Se si ha il dubbio che il proprio bambino abbia un disturbo che determina difficoltà a stabilire relazioni sociali normali, è opportuno parlarne con il pediatra curante, tenendo conto però che non si dovrebbero avere troppe aspettative nei confronti di una lattantina.
Una domanda di: Serena Salve Dottore, sono a porle una mia preoccupazione. Ho una neonata di 3 mesi, che da quando ha circa un mese e mezzo (quasi 2) sorride, cerca con lo sguardo (mantiene il contatto visivo) e vocalizza molto con me, il padre e la sorellina, ma con gli “estranei” non sorride per niente, sta attenta e segue con lo sguardo, ma solo questo. È normale che non mostri questo tipo di interazione con il “mondo esterno”? Quando deve presentarsi come tappa? Grazie infinite del consulto.
Stefano Geraci
Cara signora,
non è chiaro di che estranei lei parli né quale sia esattamente il suo timore. Lei ha avuto un'altra figlia prima di questa, quindi credo abbia avuto modo di osservare che l'apertura, la socializzazione, l'espansività verso figure sconosciute non sono caratteristiche dei lattantini. Del resto, anche noi adulti diffidiamo di chi non conosciamo, perché non dovremmo aspettarci altrettanto da una bambina così piccola? Tutto quello che descrive mi sembra perfettamente nella norma. Detto tutto questo, poiché come potrà certo comprendere non è possibile formulare diagnosi o, al contrario, escludere con sicurezza la presenza di disturbi in base a informazioni così scarse e senza aver modo di visitare la bambina, le consiglio senza dubbio di rivolgere le sue domande ed esprimere i suoi dubbi al suo pediatra curante che, molto meglio di me, potrà stabilire se è opportuno o no (e in che tempi) far valutare questa piccina a un neuropsichiatra infantile. Io non credo che sarà necessario, ma, ripeto, so troppo poco per dare un giudizio davvero sicuro. Cordialmente.
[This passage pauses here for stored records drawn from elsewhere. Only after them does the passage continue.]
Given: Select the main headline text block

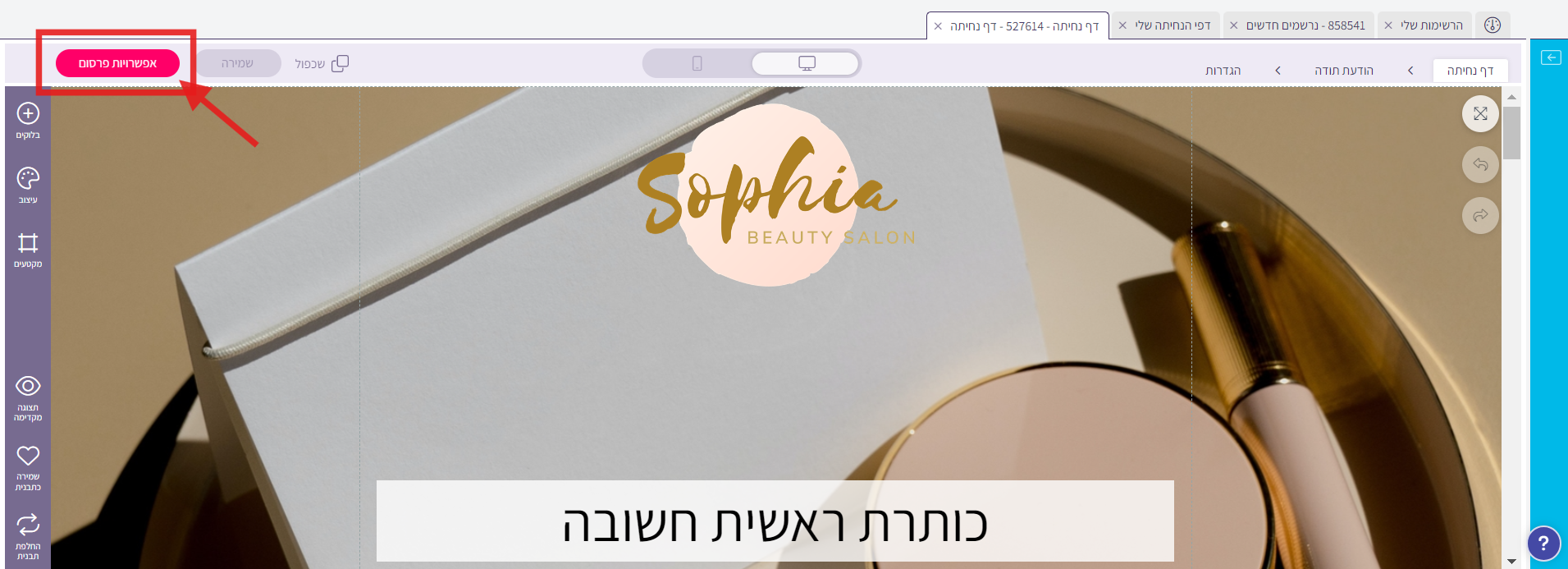Looking at the screenshot, I should (775, 521).
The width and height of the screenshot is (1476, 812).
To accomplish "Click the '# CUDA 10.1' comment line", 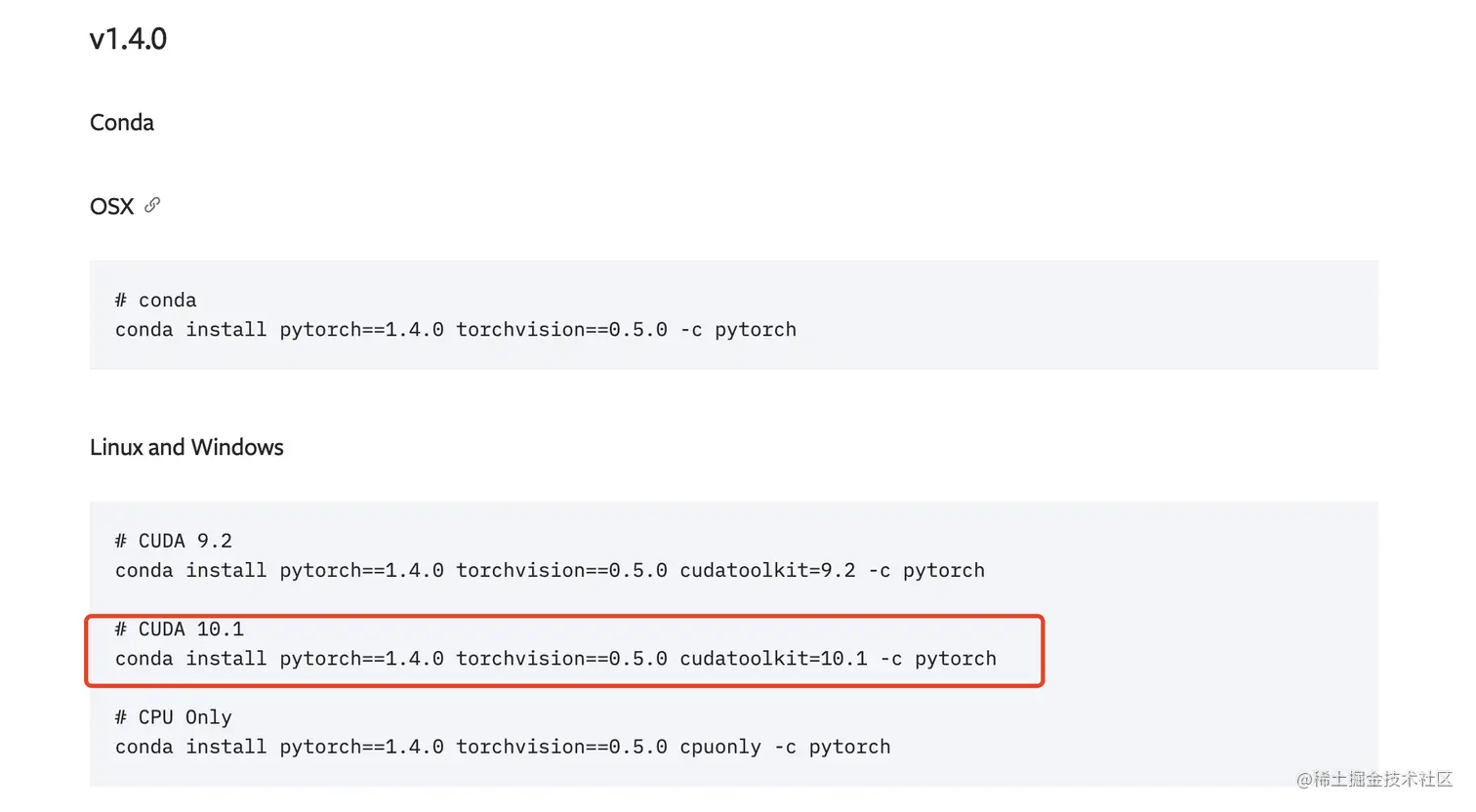I will pos(180,629).
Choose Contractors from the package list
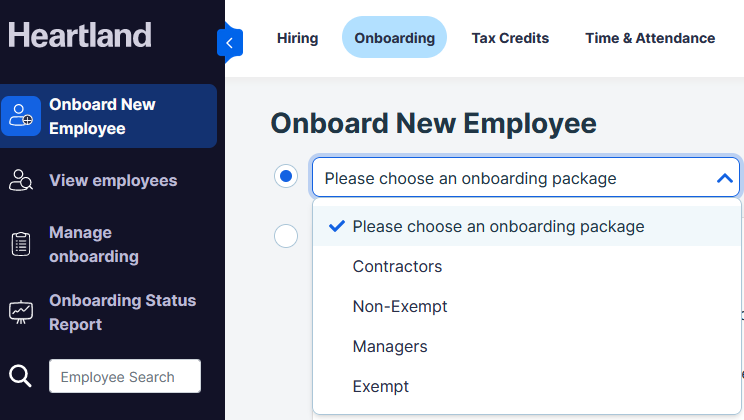This screenshot has height=420, width=744. pyautogui.click(x=397, y=266)
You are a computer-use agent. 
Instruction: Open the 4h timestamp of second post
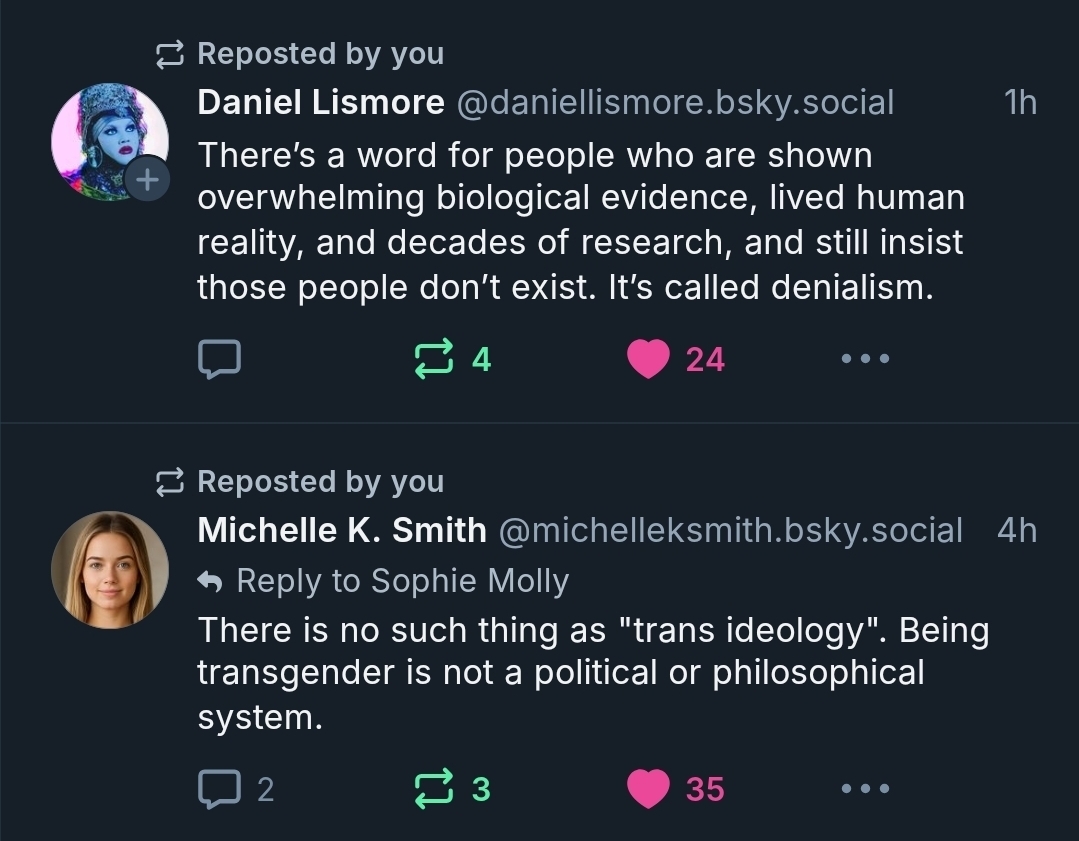(1017, 530)
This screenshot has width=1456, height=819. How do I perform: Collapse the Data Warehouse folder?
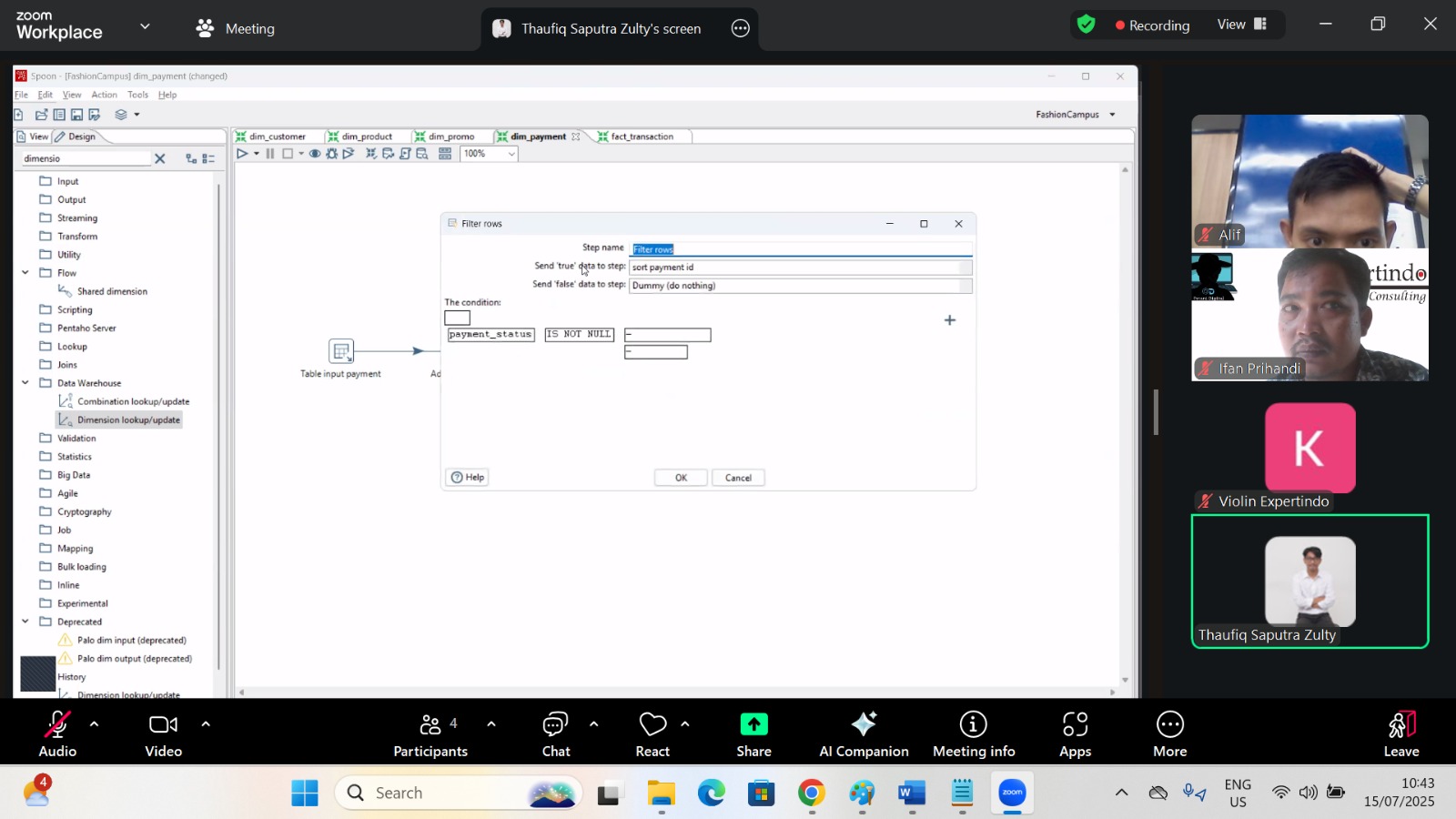pyautogui.click(x=25, y=383)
Il parere dei nostri specialisti ha uno scopo puramente informativo e non può in nessun caso sostituirsi alla visita specialistica o al rapporto diretto con il medico curante. I nostri specialisti mettono a disposizione le loro conoscenze scientifiche a titolo gratuito, per contribuire alla diffusione di notizie mediche corrette e aggiornate.